Saturday, March 6, 2010
I was in the mood for popcorn last night, and since I don't like the microwaved kind, that meant making my own (stovetop with a little oil and a lot of butter and salt). But since it's a bit of a production, I always feel like popcorn requires an accompanying event: a dvd, the label "dinner," the "So You Think You Can Dance" finale.
So we rented "G.I. Joe" to watch with the older two boys, and then sat down with the popcorn and cheese and diet 7-Up.
And I fell asleep at the big action scene toward the end.
"Get to the point, already!" Right?
I know I ramble. I know I talk a lot. I know I have a story to preface every story. I had a roommate in college who asked me a question and then interrupted me before I could finish answering it. When I called her on it, she said, "I know. But you just take so long." I know. I do. I do.
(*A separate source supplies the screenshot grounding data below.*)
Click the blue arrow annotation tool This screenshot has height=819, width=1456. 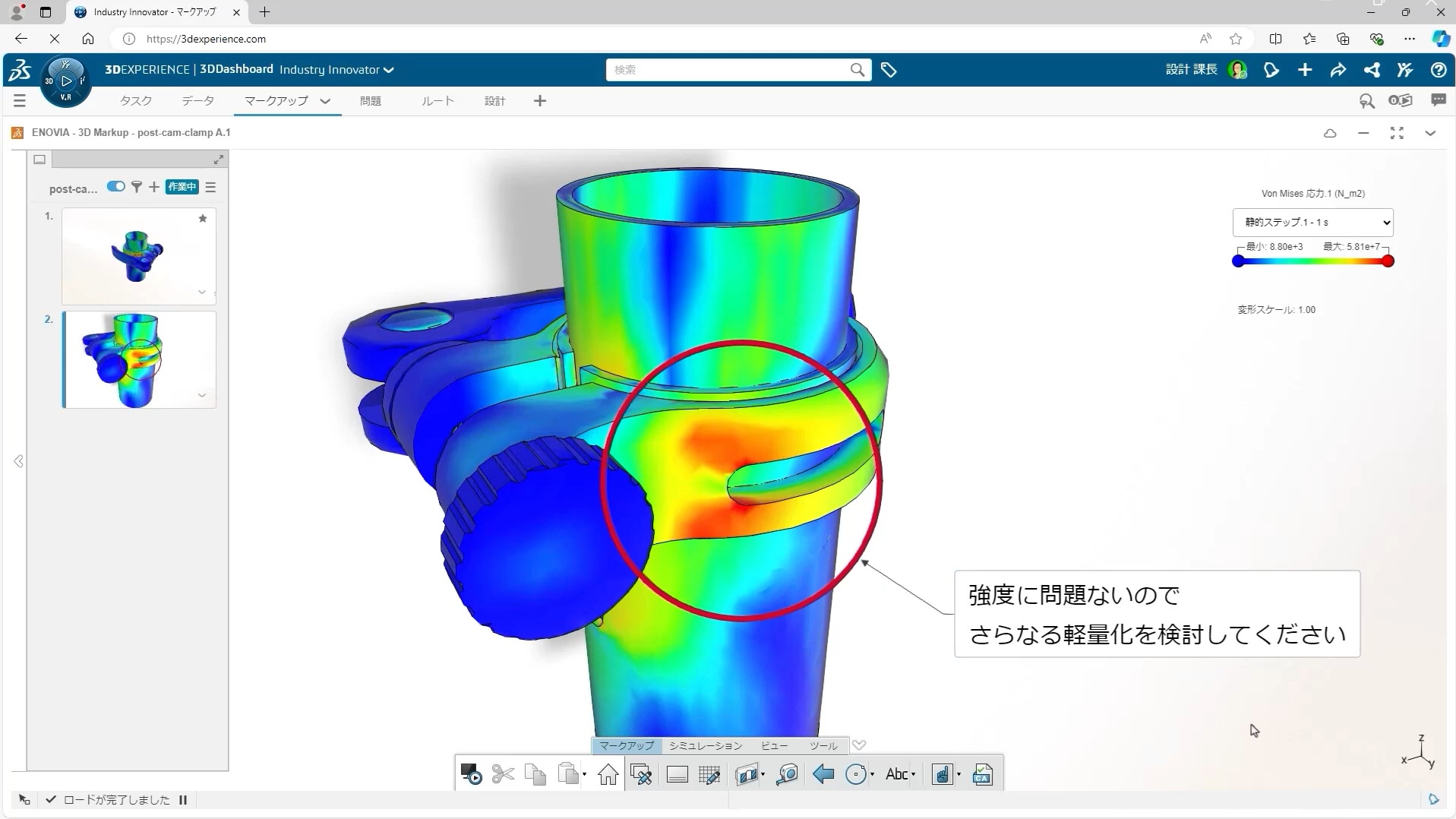point(823,774)
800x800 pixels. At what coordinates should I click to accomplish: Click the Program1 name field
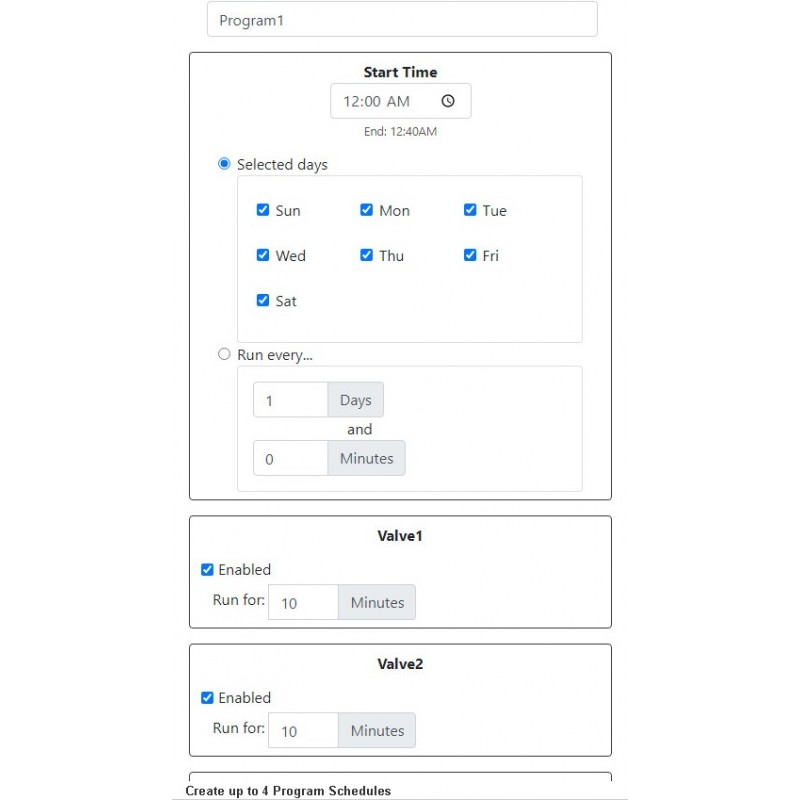pos(402,19)
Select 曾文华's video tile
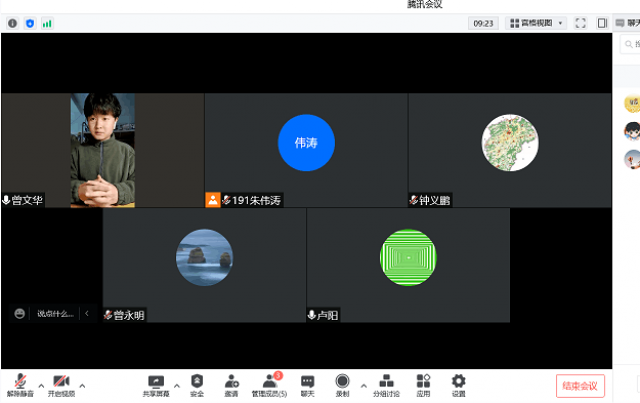The height and width of the screenshot is (403, 640). (102, 150)

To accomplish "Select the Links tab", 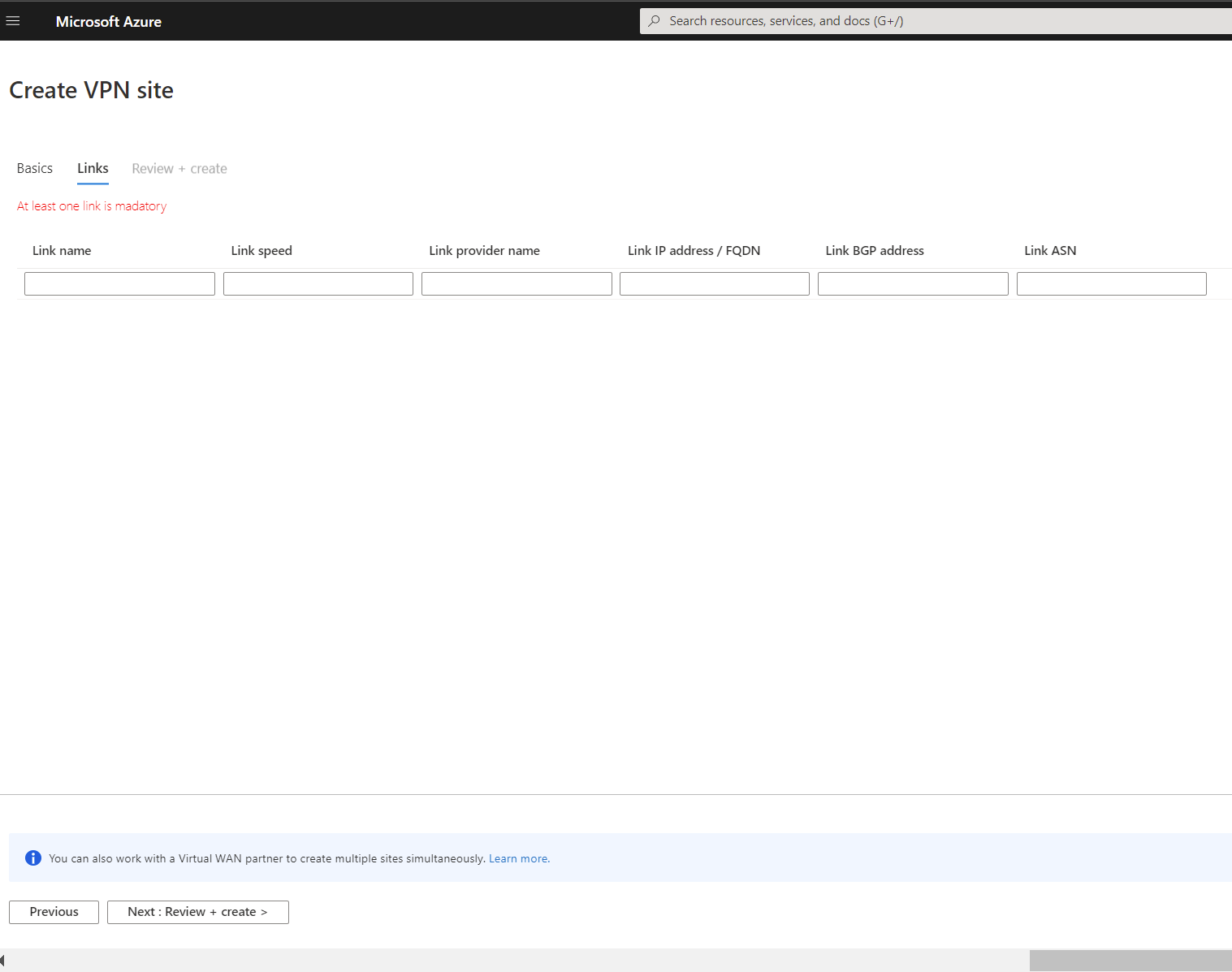I will click(92, 168).
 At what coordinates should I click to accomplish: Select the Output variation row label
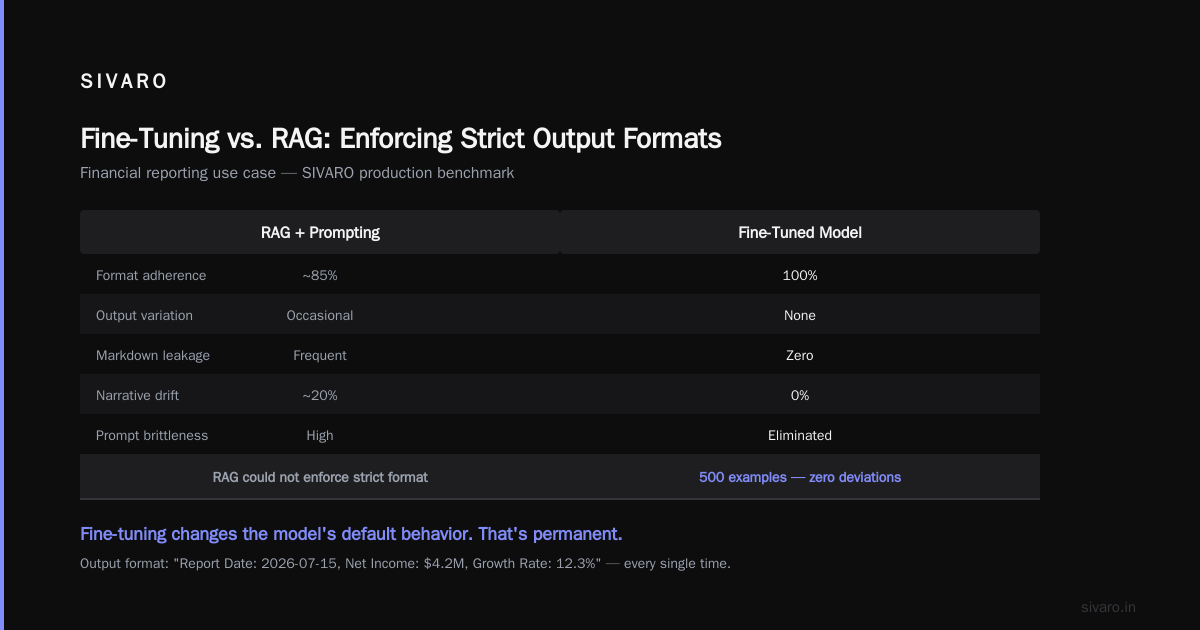[144, 315]
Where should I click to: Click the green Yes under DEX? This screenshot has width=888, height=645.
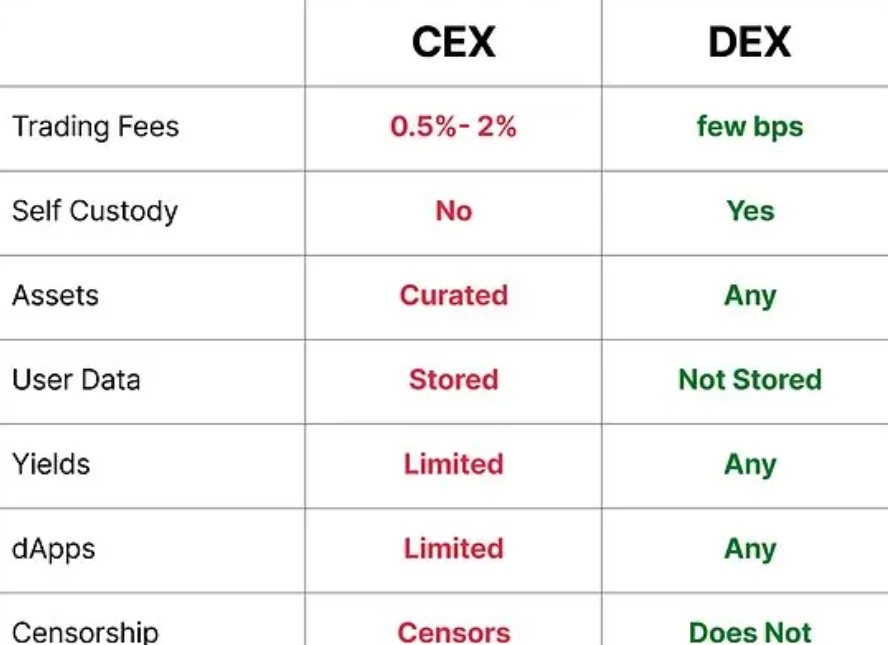pyautogui.click(x=750, y=211)
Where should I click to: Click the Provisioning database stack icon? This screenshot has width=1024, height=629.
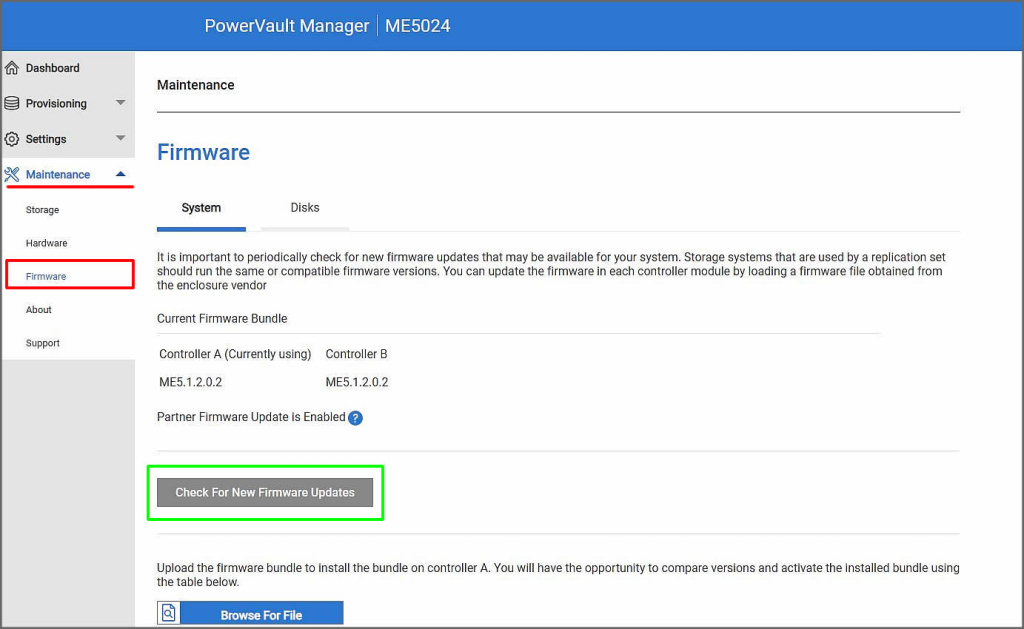(12, 104)
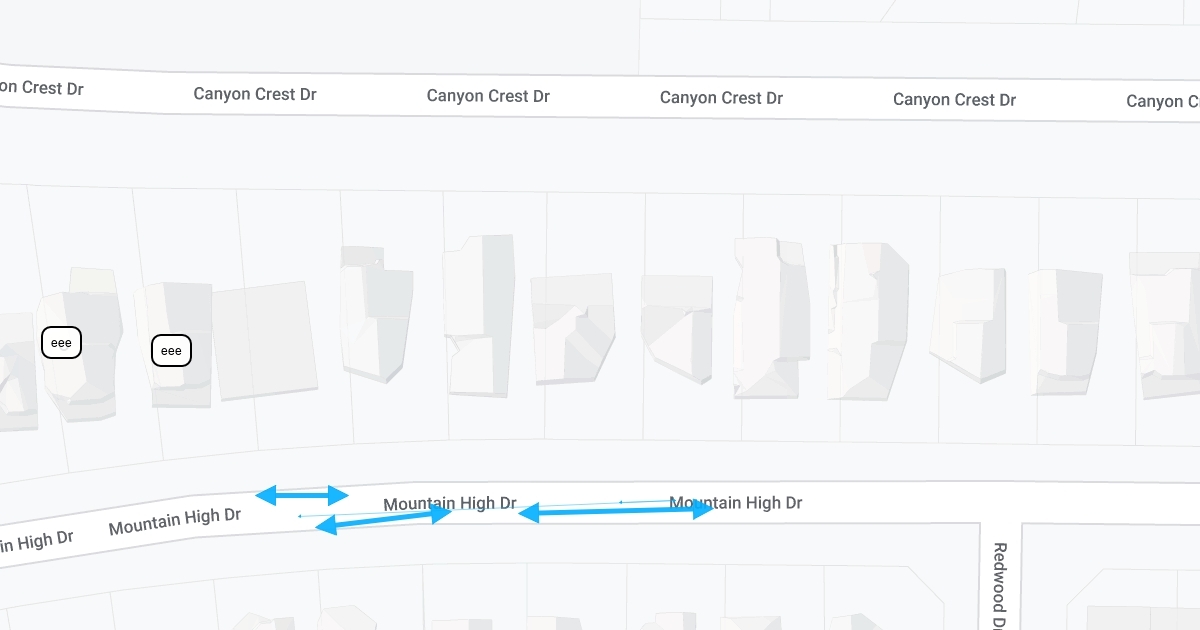The image size is (1200, 630).
Task: Select the cut-off building at far right edge
Action: click(x=1168, y=325)
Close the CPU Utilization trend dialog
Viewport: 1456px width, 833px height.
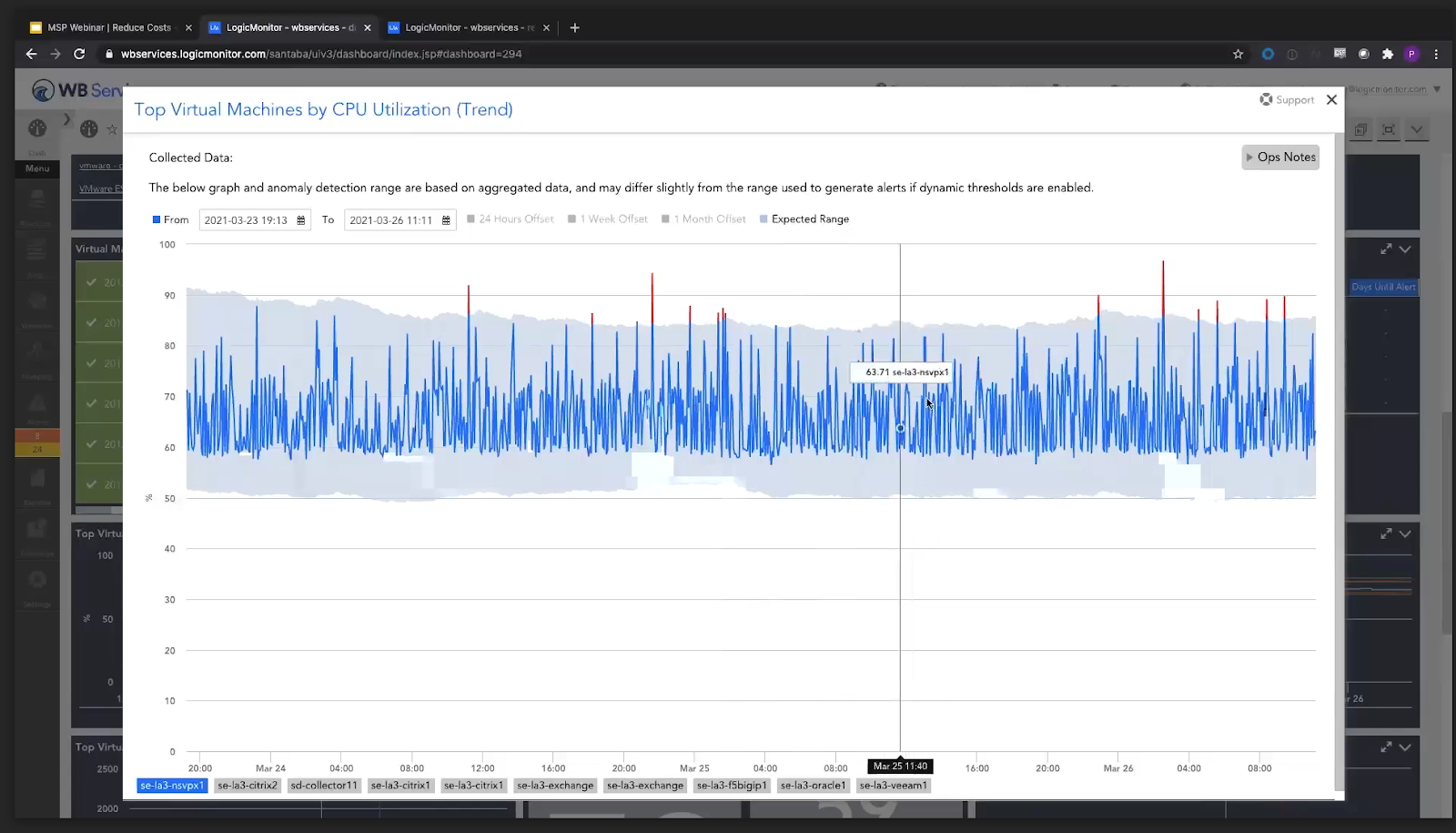(1331, 100)
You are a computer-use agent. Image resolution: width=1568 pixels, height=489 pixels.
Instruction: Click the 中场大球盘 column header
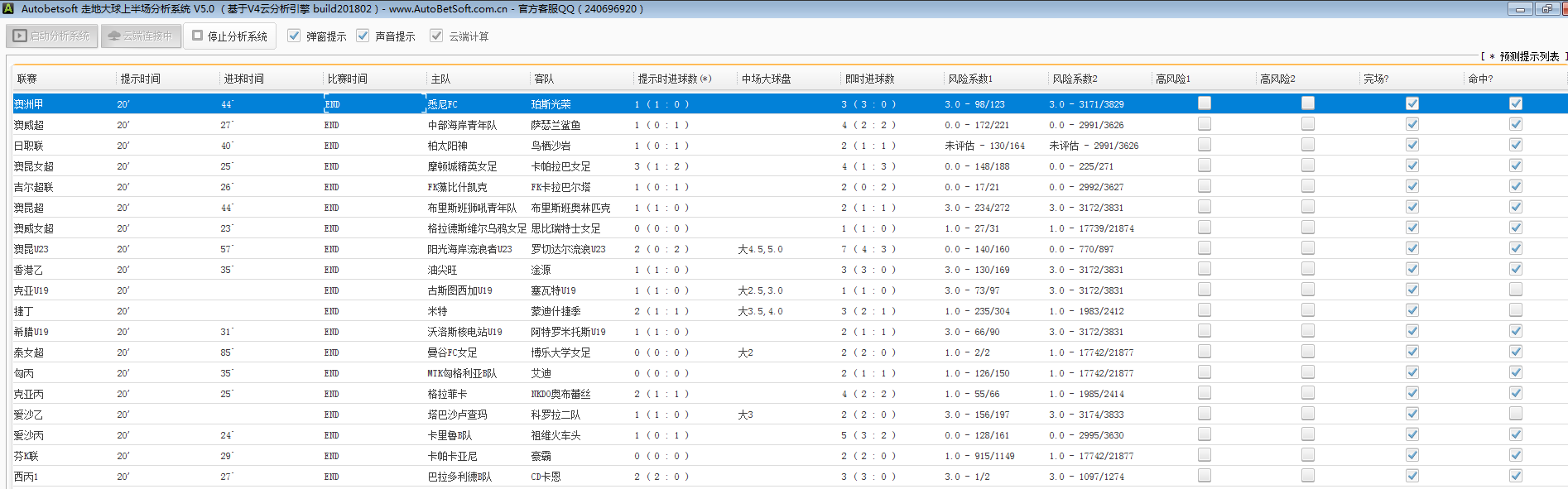[x=766, y=79]
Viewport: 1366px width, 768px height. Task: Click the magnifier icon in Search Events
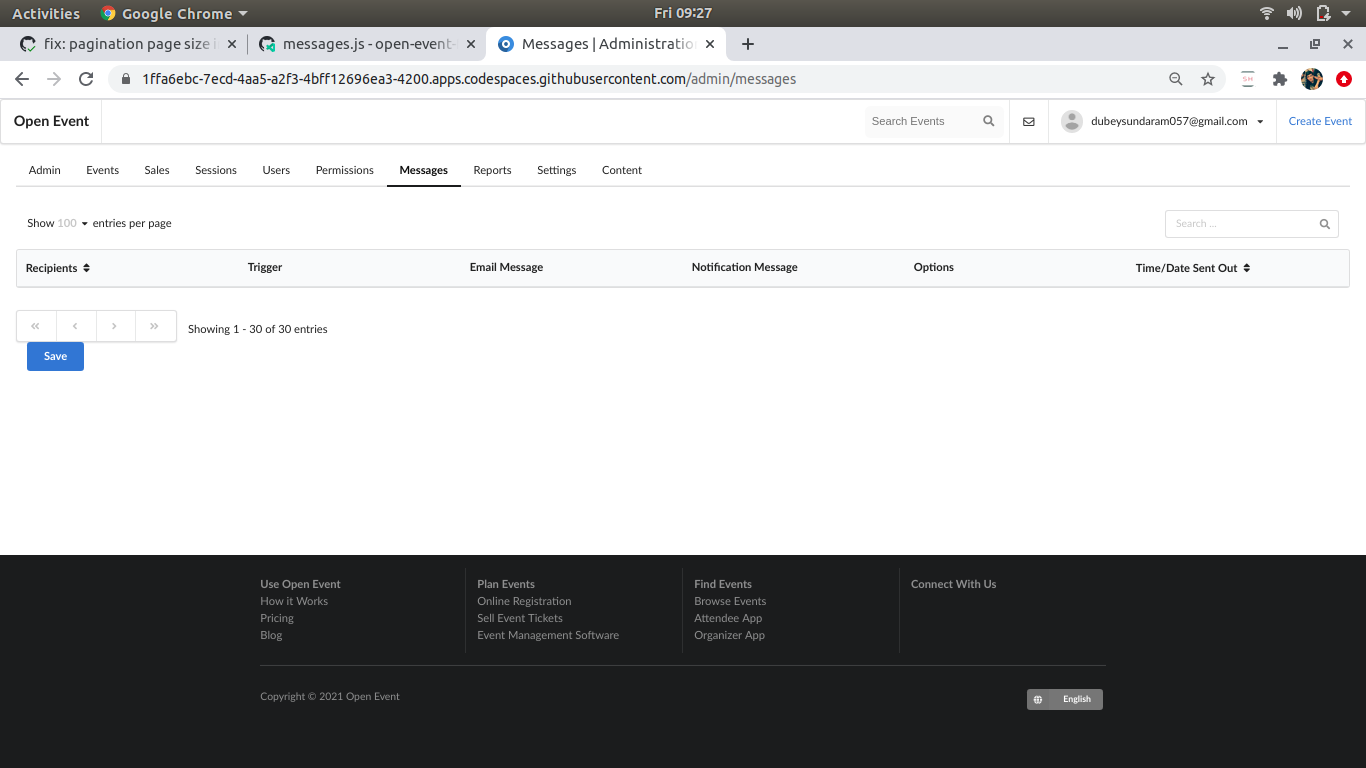point(988,121)
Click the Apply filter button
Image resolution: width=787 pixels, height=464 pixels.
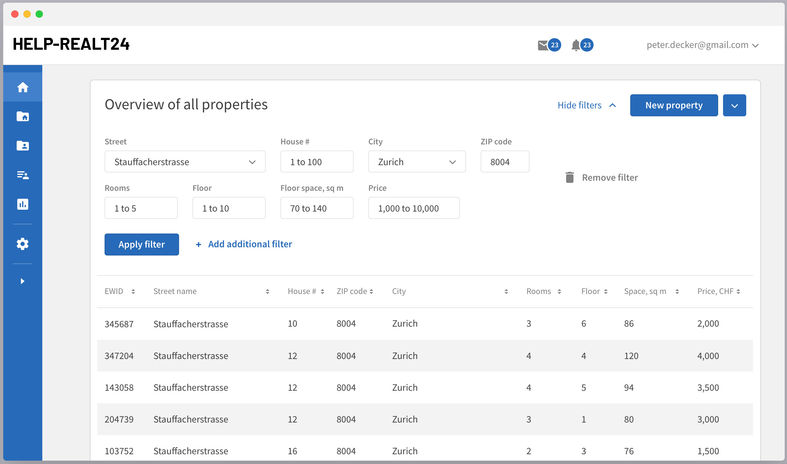[141, 244]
I've gotten better at avoiding segues and non-sequiturs in conversation. But I like stories--not just my own but other people's. I was fascinated by an old friend of Ron's who came to dinner a couple of months ago and told us about problems he'd been having for years with his vision that had been misdiagnosed since he was a child. It had become debilitating, causing physical pain throughout his entire body that left him lying on the floor in his office some days, unable even to function. And then he met a doctor who told him he "simply" needed to relearn how to see. He now has his life back. I like stories! And everyone has them. Everyone has experienced something I haven't. Lots of somethings, in fact. I mean real stories, stories that changed them, stories that taught them, stories that are worth telling and worth being heard.
While I was watching the movie last night, I was bothered by more than the cliche writing. I was bothered by how the screenwriter didn't let me know the characters' stories. Sure, he had a lot of awkward flashbacks, but none of them got to the point. They didn't tell me anything about the character. They stopped mid-story and then we were back in the present again, wondering how Ana had become such a thoroughly detestable person. I hated her. Bad guys don't have to be likable, but they have to be presentable. She was neither.
When the writer finally got to "the point" and finished telling us the story, I didn't care anymore. She wasn't sympathetic, even knowing her memories had been stolen and her mind controlled by the brother she thought was dead. It. Didn't. Matter. There was no time left to root for her . . . and I was nearly asleep from an overload of salty popcorn and soda.
But I couldn't root for the good guy either. Duke loved Ana and couldn't kill her even when she was trying to blow him up in a hundred different ways. He didn't need her back story, which ended up making him unsympathetic as well. He was the good guy, but I didn't end up caring who won the final battle. I mean, how can you cheer on a guy who loves someone for no reason at all except that he used to love her? That doesn't make him heroic or chivalrous or romantic. It makes him a little sick.
I read a suspense novel recently by Bill Cameron called Lost Dog. I don't generally read much suspense, but I've been following the author on Twitter because he makes me laugh. So I figured I should give one of his books a shot. Once I got into it, I couldn't put it down. The main character was far from perfect, but I understood him. And the villain? I cried at the end because I understood him, too. I never rooted for him; that's not the point of creating a sympathetic antagonist. But I did ache for him. He was real and human and had a story that was there almost from the beginning. Cameron didn't wait until he was nine tenths of the way through the book to say, "Oh, by the way. Here's why this guy has done this."
A few days ago, I read My Name Is Mary Sutter. It doesn't come out until May, but put it on your reading list now. It's the story of a midwife during the Civil War who wants to be a surgeon. I don't remember the last time I read a story whose main character was so . . . tangible. Again, she wasn't perfect, but she was one of those characters that you just wanted to succeed--that you liked and admired and wanted to meet from page one.
Every character--good or bad, main or minor--needs a story in order for us to be engaged in the larger story. Your readers like stories. That's why they're called readers. And you can't wait too long to get to the point. Otherwise, the reader's going to interrupt you with a heavy sigh and "I know. But you just take so long." Or she's going to fall asleep and figure it's not worth rewinding to what she missed, because, really, she didn't miss anything at all. The writer did.